DC power source 3 regardless of the level of sensitivity signal S ₂
By appropriately setting, for example, the voltage value supplied by A, the voltage level of the ground fault conversion signal S ₁ can be adapted.

[0026]

[Table 1] In the comparator 4 which is the ground fault signal comparison circuit unit, the ground fault conversion signal S ₁ is input to its non-inverting input terminal and the sensitivity conversion signal S ₃ is input to its inverting input terminal, and the value of the ground fault conversion signal S ₁ is the sensitivity. It is a circuit unit that outputs the comparison output signal Sa, which is a voltage signal, from the output end when the value of the converted signal S ₃ or more is reached. This comparison output signal Sa in the earth leakage breaker 1A is
Operation signal S in the case of the conventional earth leakage breaker 8 shown in FIG.
In the operation unit 87, which performs exactly the same function as d, and the comparison output signal Sa is input, the thyristor 871 is turned on, so that the trip coil 97 becomes the main contact 91 as in the conventional example.
Perform the action of releasing. The action and effect of the earth leakage breaker 1A according to the embodiment shown in FIG. 2 are the same as the action and effect of the relevant portion of the earth leakage breaker 1 described in the embodiment of the invention, so avoid duplication. The description will be omitted.

Embodiment 2; FIG. 3 is a circuit diagram of a time delay action type earth leakage circuit breaker capable of switching the set value of the time delay action time according to an embodiment of the present invention corresponding to claims 3 and 4. Is. In FIG. 3, the same parts as those of the earth leakage circuit breaker according to the embodiment of the present invention corresponding to claims 1 and 2 shown in FIG. 2 are designated by the same reference numerals and the description thereof will be omitted. In FIG. 3, reference numeral 1B is different from the earth leakage breaker 8 according to the conventional example shown in FIG. Power supply 6
It is an earth leakage breaker including A, a switching unit 6 and a time delay signal generating unit 7. The time delay setting unit 5 includes a changeover switch 85 of the conventional example.
A change-over switch 51 having three contacts as in the case of 1, a resistance element 52, 53 electrically connected in series to each other, and a DC constant current source device 54 for supplying a constant value DC current to the resistance element 52, 53. Have

The series connection of the resistance elements 52 and 53 is connected to the contacts of the changeover switch 51 as shown in FIG. 3, and is connected to the ground potential on the side of the resistance element 52 opposite to the resistance element 53. The anti-resistance element 52 side of the resistance element 53 is connected to the DC constant current source device 54. Then, the time delay signal S ₅ is output from the connection point between the resistance element 53 and the DC constant current source device 54. At this time, the value of the time delay signal S ₅ is changed according to the contact switching position of the changeover switch 51. The features of the time delay setting unit 2 with respect to the conventional time delay setting unit sensitivity setting unit 94 are as described in the embodiments of the invention. For this reason, a circuit provided in the time delay setting unit 2 The voltage value is also the same as that of the sensitivity setting unit 2 included in the earth leakage breaker 1A described above. Instead of the DC constant current source device 54, it is also possible to use a DC constant voltage source device that supplies a DC voltage having a constant value.
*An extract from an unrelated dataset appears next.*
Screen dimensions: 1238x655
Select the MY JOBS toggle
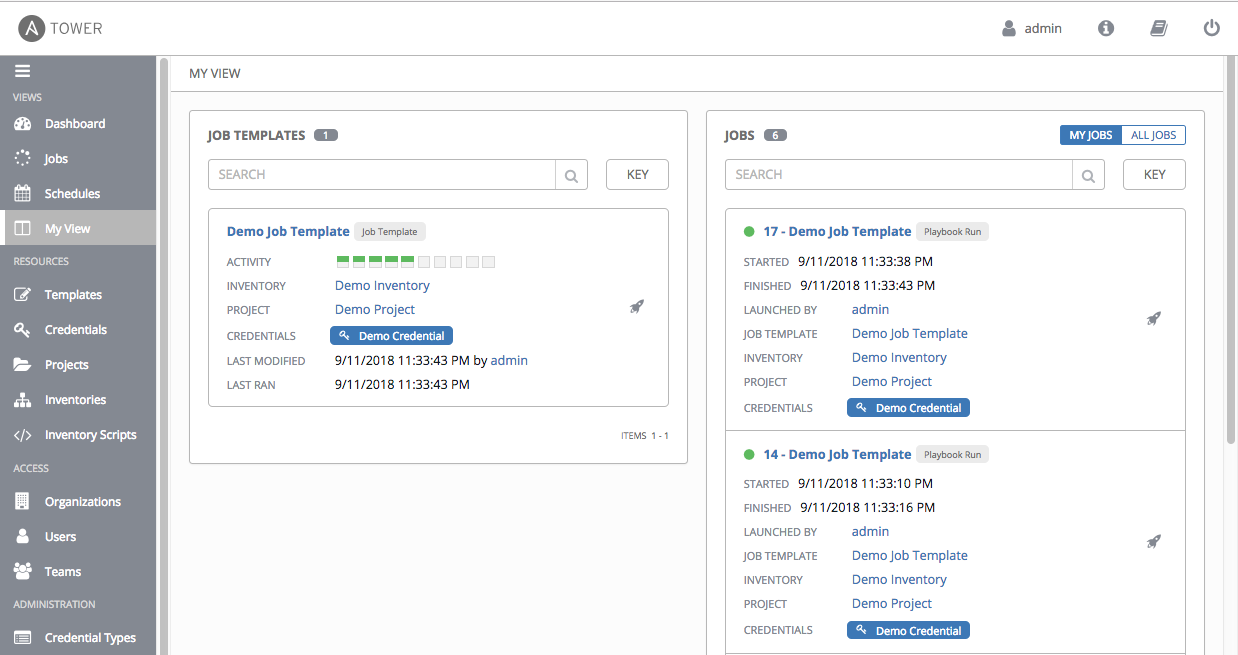(1091, 135)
The switching unit 6 is a circuit having the same structure as the rest of the variable resistance unit 3 of the earth leakage breaker 1A according to the present invention shown in FIG. 2 except for the resistance elements 37A, 37B and 37C. It is a department. In addition, in FIG.
Each bit of the binary signal S ₃₁ of bits is divided into C and D, and the 3-bit binary signal output from the decoder 35 is attached with the sign of the binary signal S _35B , and each bit is U. , V, W. In the case of this example, the DC power supply 6A has the number of switching contacts of the changeover switch 51 of 3
It has the same number of DC power supplies 61, 62, 63. The DC power supplies 61, 62, 63 have different voltage values corresponding to the set values of the three-step time delay operation times of the time delay signal S ₅ . DC power supply 61, 62, 63
Are the TGs 36A, 36B, 3 of the switching unit 6, respectively.
6C is connected to one end of the
From the signal output terminal of the switching unit 6 in which the other ends of 36A, 36B, and 36C are integrated, a charging voltage V ₆ having a value suitable for charging the capacitor element 841 for charging, which will be described later, is output. The voltage value of this charging voltage V ₆ is the sensitivity signal S
Regardless of the level of ₅ , the sensitivity signal S ₅ is set by appropriately setting, for example, the voltage value supplied from the DC power supply 6A.
Capacitor element 841 adapted to the time delay operating time
Can be charged.

The time delay signal generating section 7 has a charging circuit section composed of a MOSFET 71 which is a voltage driving type switching element, a capacitor element 841 and a resistance element 842. The elements of this are connected in series with one another as shown in FIG. The charging voltage V ₆ is input to the main pole of the MOSFET 71 on the side opposite to the charging circuit.
The MOSFET 71 is turned on when the comparison output signal Sa becomes "H", and turned off when the comparison output signal Sa becomes "L". When the MOSFET 71 is turned on,
By applying the charging voltage V ₆ to the charging circuit section, the capacitor element 841 is charged through the resistance element 842, and the time delay signal St which is a voltage signal is output from both ends thereof. This is similar to the case of the conventional earth leakage breaker 8 shown in FIG. 6, and the operation of the earth leakage breaker 1B after the time delay signal St is therefore completely different from that of the conventional earth leakage breaker 8. It is the same. The actions and effects of the earth leakage breaker 1B according to the embodiment shown in FIG. 3 are the same as the actions and effects of the relevant portion of the earth leakage breaker 1 described in the embodiment of the invention, so avoid duplication. The description will be omitted.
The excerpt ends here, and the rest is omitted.